Sebenarnya apa yang menentukan hidup kita? Takdir Tuhan yang menentukan perjalanan hidup kita, atau Kita yang menentukan takdir Tuhan? Takdir yang dibicarakan disini bukanlah takdir hidup, mati, jodoh dan semacamnya, melainkan takdir dalam berhasil/menang dan gagal/kalahnya suatu insan dalam meraih apa yang dia inginkan. Mana yang akan kita pilih, silahkan pikir dengan otak dingin dan hati anda. Analoginya adalah bagaimana kita memilih jalan-jalan yang berperan sebagai pilihan hidup, yang masing-masing didalamnya terdapat takdir yang kita pilih, dan didalam jalan tersebut kita akan kembali menentukan pilihan untuk jalan kita selanjutnya, seperti pilihan pertama, pilihan itupun memiliki takdir, dan begitu seterusnya. Kesimpulannya adalah kita yang menentukan nasib kita, kita yang menentukan takdir kita, kita yang menentukan pilihan kita, BUKAN TAKDIR YANG MENENTUKAN dan BUKAN TUHAN YANG MENENTUKAN KITA.

Ada beberapa pilihan bagaimana?, dengan cara apa?, seperti apa? dan apakah? kita bisa menjalani kehidupan ini. Sebelum membaca perihal dibawah ini sebaiknya anda lebih dulu mengenal siapa diri anda?

Hidup adalah suatu perjalanan yang memiliki sangat banyak makna.
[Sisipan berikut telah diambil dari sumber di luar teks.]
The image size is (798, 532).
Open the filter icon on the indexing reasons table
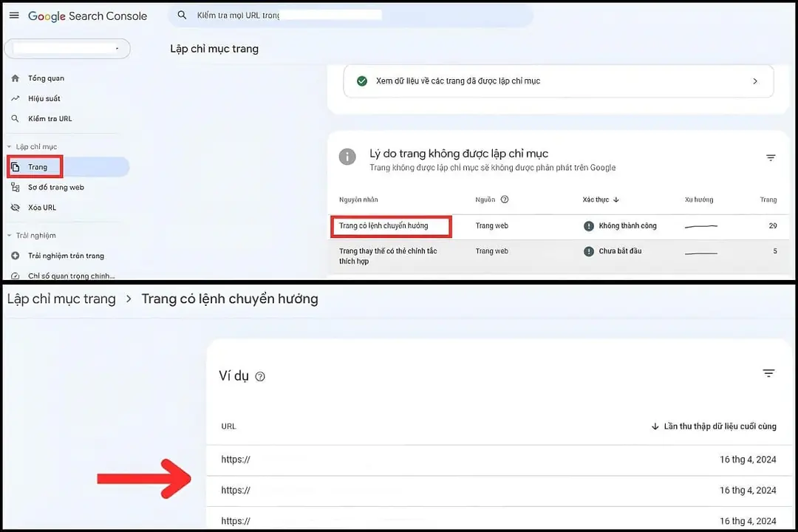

Dalam artian apabila seseorang ingin mengartikan perjalanan itu sebagai permainan, maka baginya perjalanan hidup adalah permainan yang sama sekali tidak memilikki tujuan positif dan hanya bergantung pada kepuasan hati. Namun apabila seseorang mengartikan perjalanan sebagai Perjuangan maka baginya hidup adalah perjuangan yang harus kita tempuh tanpa main-main, mungkin wacana ini sudah pernah anda temukan sebelumnya, yaitu dalam lagu sang Ahmad Dhani yang dalam liriknya tertulis, “hidup adalah perjuangan tanpa henti-henti”, namun itu hanya bisa di artikan oleh orang yang fasilitas psikologisnya (psychological facility) tidak dikalahkan oleh kesalahan definisi takdir yang mengerikan. Fasilitas psikologis itupun berupa mental/kejiwaan, akal dan hati. Dan bukan tidak mungkin kompleksnya masalah di Indonesia telah membuat sebagian kalangan menyerah dan merusak fasilitas psikologis mereka yang ingin memperjuangkan hidupnya.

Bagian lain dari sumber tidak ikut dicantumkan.